━━ Information given ━━
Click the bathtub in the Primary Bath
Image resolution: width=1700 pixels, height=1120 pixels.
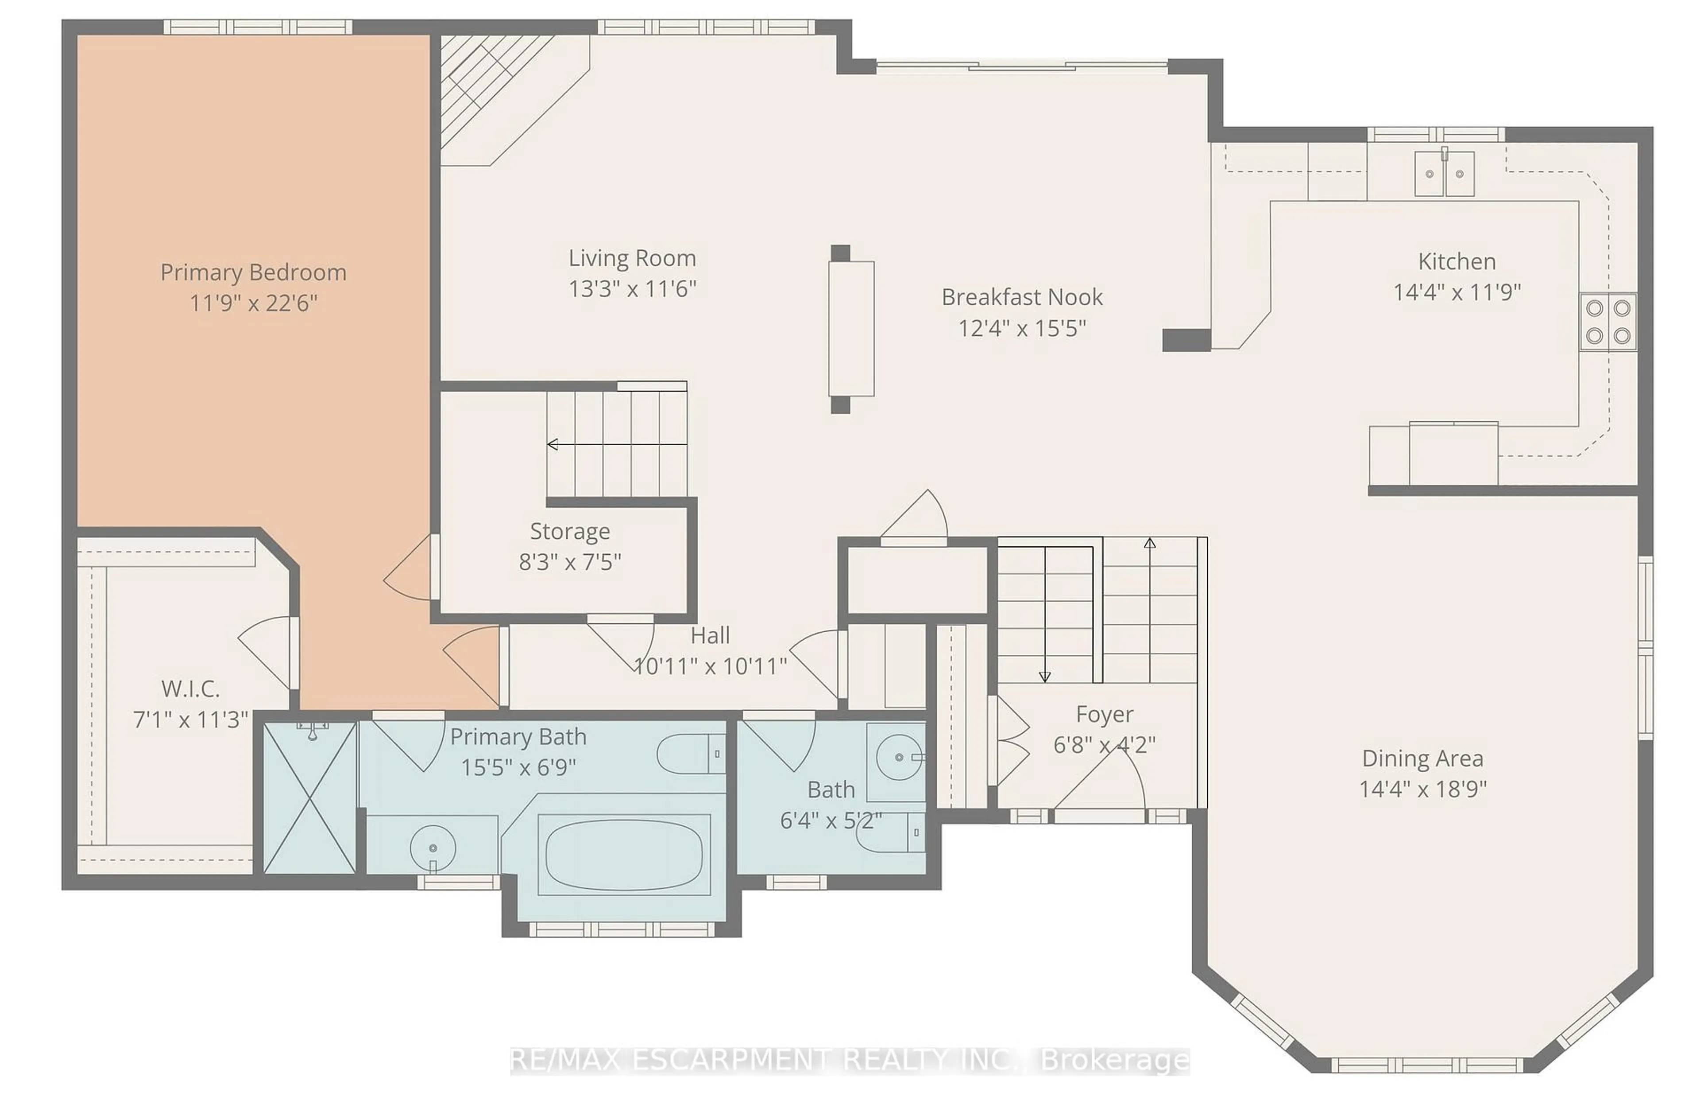(x=624, y=855)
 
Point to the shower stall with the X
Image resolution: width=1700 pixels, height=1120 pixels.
(x=310, y=797)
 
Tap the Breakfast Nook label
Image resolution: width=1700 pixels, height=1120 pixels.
(x=1021, y=297)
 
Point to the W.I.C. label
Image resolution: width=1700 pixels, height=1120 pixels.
(x=190, y=689)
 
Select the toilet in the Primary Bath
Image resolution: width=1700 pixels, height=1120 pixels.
(x=689, y=754)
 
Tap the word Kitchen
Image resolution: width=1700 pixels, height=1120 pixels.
(x=1457, y=261)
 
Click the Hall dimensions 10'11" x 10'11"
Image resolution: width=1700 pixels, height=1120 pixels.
(x=710, y=666)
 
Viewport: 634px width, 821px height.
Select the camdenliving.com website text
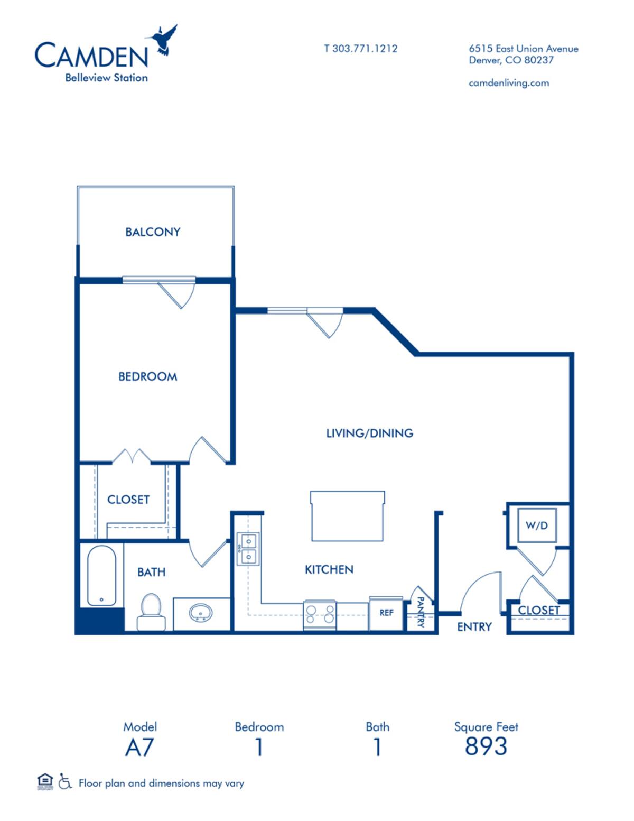[508, 83]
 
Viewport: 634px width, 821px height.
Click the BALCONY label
[153, 232]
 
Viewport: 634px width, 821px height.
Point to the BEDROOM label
[147, 377]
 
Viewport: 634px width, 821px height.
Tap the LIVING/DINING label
[369, 433]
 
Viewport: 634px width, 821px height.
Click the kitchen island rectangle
[347, 516]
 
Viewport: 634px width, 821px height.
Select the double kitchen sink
[248, 549]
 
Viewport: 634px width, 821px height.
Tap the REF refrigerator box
[386, 613]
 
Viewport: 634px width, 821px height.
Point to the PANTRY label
[421, 612]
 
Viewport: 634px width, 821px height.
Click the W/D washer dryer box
[536, 525]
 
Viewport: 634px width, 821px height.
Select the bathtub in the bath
[101, 576]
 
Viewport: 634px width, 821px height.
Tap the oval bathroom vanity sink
[201, 613]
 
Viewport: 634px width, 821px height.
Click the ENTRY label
[474, 627]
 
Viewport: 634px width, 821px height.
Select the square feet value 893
[486, 746]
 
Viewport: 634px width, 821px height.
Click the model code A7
[139, 748]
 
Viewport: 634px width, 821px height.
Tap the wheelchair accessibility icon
[65, 781]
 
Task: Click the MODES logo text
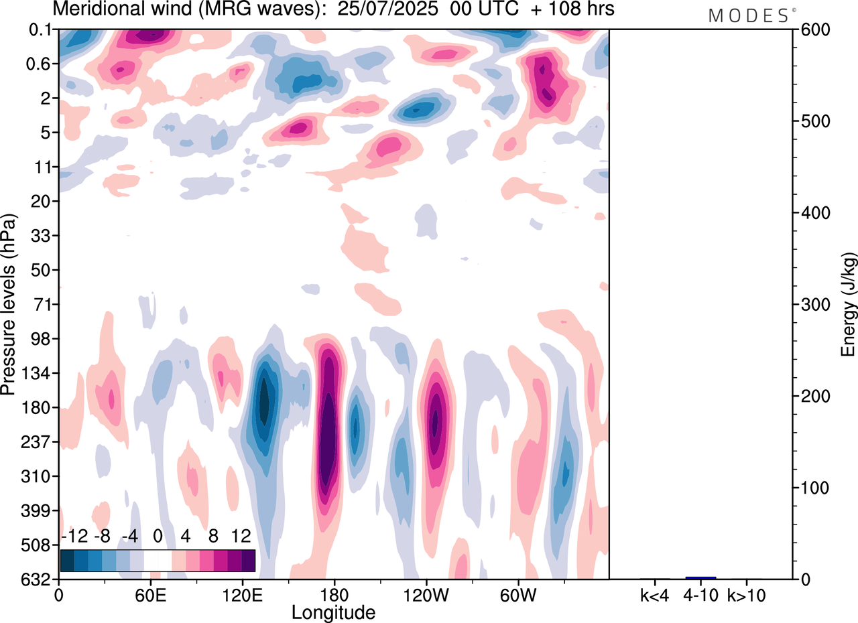(748, 16)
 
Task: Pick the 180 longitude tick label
(333, 594)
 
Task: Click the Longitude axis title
(333, 612)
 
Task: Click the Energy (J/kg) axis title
(848, 305)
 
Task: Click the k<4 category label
(655, 594)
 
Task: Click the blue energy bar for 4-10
(700, 577)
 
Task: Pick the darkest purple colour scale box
(248, 560)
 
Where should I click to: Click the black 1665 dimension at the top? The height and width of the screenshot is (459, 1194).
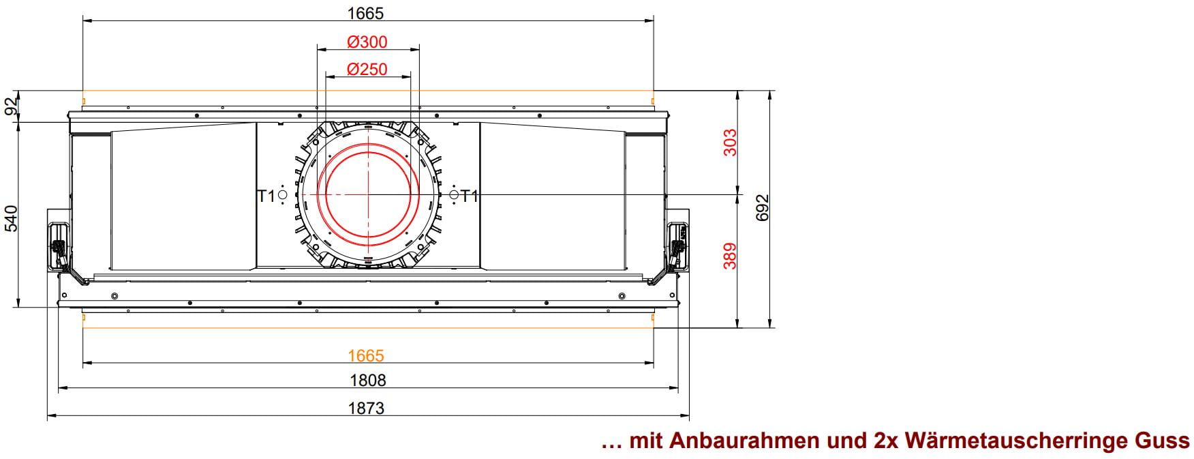tap(367, 13)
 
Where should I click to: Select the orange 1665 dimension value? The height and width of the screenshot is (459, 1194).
tap(366, 355)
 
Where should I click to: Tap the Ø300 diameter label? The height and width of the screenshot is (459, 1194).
tap(367, 42)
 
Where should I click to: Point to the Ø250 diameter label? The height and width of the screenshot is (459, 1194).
tap(367, 69)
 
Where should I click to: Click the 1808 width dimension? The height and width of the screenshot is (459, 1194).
tap(367, 380)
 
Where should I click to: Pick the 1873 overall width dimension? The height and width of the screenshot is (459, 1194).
tap(367, 408)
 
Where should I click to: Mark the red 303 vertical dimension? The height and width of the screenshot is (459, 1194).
tap(730, 143)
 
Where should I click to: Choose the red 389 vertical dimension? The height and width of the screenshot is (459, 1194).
tap(730, 256)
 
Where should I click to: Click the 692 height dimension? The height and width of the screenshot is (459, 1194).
tap(763, 207)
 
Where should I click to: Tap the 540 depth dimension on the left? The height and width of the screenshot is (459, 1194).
tap(12, 218)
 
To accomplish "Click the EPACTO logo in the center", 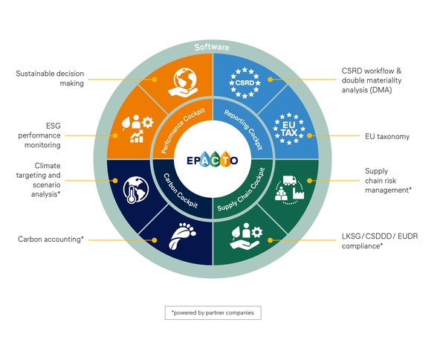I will [x=213, y=158].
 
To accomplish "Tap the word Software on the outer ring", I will [x=212, y=47].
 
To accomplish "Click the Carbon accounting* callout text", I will [x=51, y=240].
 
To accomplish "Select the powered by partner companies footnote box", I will [x=213, y=312].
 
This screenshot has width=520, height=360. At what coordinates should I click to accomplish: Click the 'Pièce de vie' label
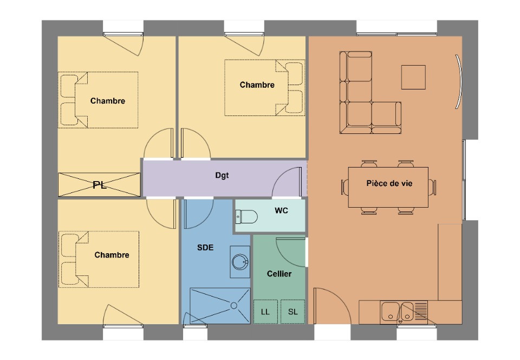tap(389, 184)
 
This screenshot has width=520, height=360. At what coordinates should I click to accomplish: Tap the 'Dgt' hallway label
tap(222, 175)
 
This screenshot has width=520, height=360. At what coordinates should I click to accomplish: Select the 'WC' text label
tap(281, 210)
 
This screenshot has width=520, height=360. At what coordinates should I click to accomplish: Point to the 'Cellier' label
tap(279, 274)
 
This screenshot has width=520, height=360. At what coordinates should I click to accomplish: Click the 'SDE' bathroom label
tap(205, 248)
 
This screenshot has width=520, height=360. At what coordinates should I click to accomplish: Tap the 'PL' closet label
tap(100, 185)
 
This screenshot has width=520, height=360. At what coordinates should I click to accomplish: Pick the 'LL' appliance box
tap(265, 312)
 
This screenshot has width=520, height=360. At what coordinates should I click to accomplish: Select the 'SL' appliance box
tap(293, 312)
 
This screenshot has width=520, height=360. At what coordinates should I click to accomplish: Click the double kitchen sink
tap(398, 312)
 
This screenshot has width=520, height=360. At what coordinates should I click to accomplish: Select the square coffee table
tap(413, 77)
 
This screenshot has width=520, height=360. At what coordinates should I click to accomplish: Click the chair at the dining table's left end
tap(345, 187)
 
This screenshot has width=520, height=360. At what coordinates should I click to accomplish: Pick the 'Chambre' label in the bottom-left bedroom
tap(112, 255)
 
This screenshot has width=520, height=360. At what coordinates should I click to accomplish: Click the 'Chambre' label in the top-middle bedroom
tap(257, 85)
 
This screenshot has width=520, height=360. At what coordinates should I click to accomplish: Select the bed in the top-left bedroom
tap(100, 100)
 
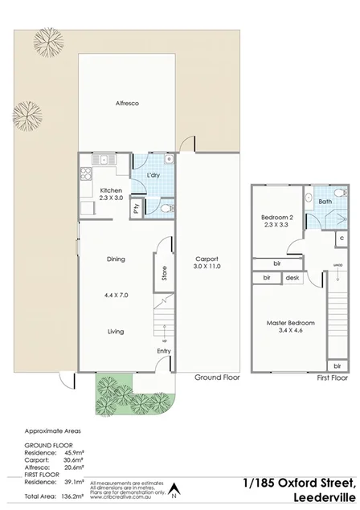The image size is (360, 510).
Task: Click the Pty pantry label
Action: point(137,207)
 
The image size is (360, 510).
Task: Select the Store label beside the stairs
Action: point(164,274)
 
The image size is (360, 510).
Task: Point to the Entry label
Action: point(164,350)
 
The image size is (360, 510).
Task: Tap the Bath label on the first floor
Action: point(324,202)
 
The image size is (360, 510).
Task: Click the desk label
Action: point(292,278)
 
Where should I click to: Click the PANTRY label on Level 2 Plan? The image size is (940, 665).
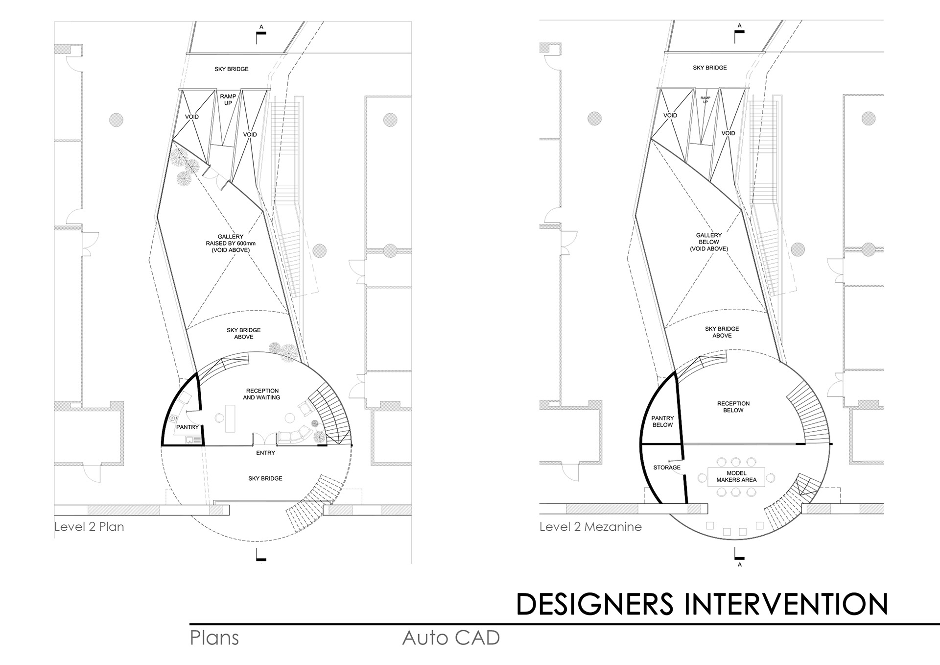click(188, 427)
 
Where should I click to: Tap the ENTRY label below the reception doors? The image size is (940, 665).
click(265, 453)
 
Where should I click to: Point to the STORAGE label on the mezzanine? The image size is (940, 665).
click(667, 468)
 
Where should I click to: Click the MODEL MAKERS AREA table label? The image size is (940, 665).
click(736, 477)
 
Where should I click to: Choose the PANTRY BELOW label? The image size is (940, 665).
click(662, 421)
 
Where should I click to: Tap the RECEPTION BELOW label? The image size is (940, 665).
click(733, 407)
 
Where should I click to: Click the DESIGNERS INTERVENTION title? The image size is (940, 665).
click(702, 604)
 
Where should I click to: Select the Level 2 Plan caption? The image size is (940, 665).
click(89, 527)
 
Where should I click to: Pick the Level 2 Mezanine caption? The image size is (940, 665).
click(590, 527)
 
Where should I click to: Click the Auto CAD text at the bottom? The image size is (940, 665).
click(451, 638)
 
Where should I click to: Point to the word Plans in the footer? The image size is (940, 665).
click(214, 638)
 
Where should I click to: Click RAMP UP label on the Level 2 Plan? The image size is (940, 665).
click(228, 100)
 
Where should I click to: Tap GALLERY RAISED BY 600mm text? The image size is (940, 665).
click(231, 244)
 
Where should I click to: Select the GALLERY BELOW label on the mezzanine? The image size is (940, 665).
click(708, 242)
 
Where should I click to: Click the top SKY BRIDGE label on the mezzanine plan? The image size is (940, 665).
click(709, 68)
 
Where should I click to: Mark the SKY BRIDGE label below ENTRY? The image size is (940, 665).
click(265, 478)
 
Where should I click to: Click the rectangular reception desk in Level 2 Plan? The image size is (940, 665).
click(230, 418)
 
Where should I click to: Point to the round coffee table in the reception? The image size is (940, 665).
click(290, 418)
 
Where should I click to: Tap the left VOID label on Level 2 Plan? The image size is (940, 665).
click(192, 117)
━━━
--- Exercise prompt ---
Lay out as a JSON list of strings, one string per line with blank lines omitted, the part of the records above that opens with the line containing "Where should I click to: Click the 1808" and closes with the line containing "tap(763, 207)", both included.

--- Response to the exercise ---
[
  "Where should I click to: Click the 1808 width dimension? The height and width of the screenshot is (459, 1194).",
  "tap(367, 380)",
  "Where should I click to: Pick the 1873 overall width dimension? The height and width of the screenshot is (459, 1194).",
  "tap(367, 408)",
  "Where should I click to: Mark the red 303 vertical dimension? The height and width of the screenshot is (459, 1194).",
  "tap(730, 143)",
  "Where should I click to: Choose the red 389 vertical dimension? The height and width of the screenshot is (459, 1194).",
  "tap(730, 256)",
  "Where should I click to: Click the 692 height dimension? The height and width of the screenshot is (459, 1194).",
  "tap(763, 207)"
]